According to the information collected by the EFE news agency, at least 1,000 people including Venezuelans, Ecuadorians, Salvadorans, Haitians, Guatemalans and Cubans are moving through the state of Tapachula bound for the town of Arriaga in Chiapas as part of the road that undertakes the first immigrant caravan of 2023 that has the southern border of the United States as its final destination.
The National Institute of Migration (INM) of Mexico reported that this new agglomeration of people seeking better job opportunities in the United States left Tapachula, a border state that borders Guatemala. In addition, they detailed that a part of these immigrants have documents issued by the INM but the majority move northwards irregularly.
In this sense, it is expected that this year the flow of immigrants will be greater compared to the year 2022. The figures of the National Immigration Service in Panama warned at the beginning of the year that between January and February the same number of people were registered at the control points that in the first five months of 2022. This number is around the 31,000 people who crossed the Darien jungle on regular roads. These figures are mostly people of Haitian origin.

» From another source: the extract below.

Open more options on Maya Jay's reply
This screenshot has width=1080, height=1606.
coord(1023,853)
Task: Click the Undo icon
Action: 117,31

Chiapas as a new epicenter
According to information published by the EFE news agency, Chiapas has become one of the points where immigrants from various parts of the American region congregate to try to cross into the United States. Now, faced with the new immigration crisis, people will have to face separations from families who made the journey to achieve “the American dream”, delays in regularization paperwork and arrests.
Even so, Manuel López Obrador, president of Mexico, assured in early February that Joe Biden’s new policies have produced results in the region to control the flow of immigrants. But this position of López Obrador would not be shared by the population of the United States.
According to the Gallup research firm, Americans are less and less “satisfied” with Biden’s management on the southern border. The study certifies that the Democratic president has 63% rejection of his management at the border.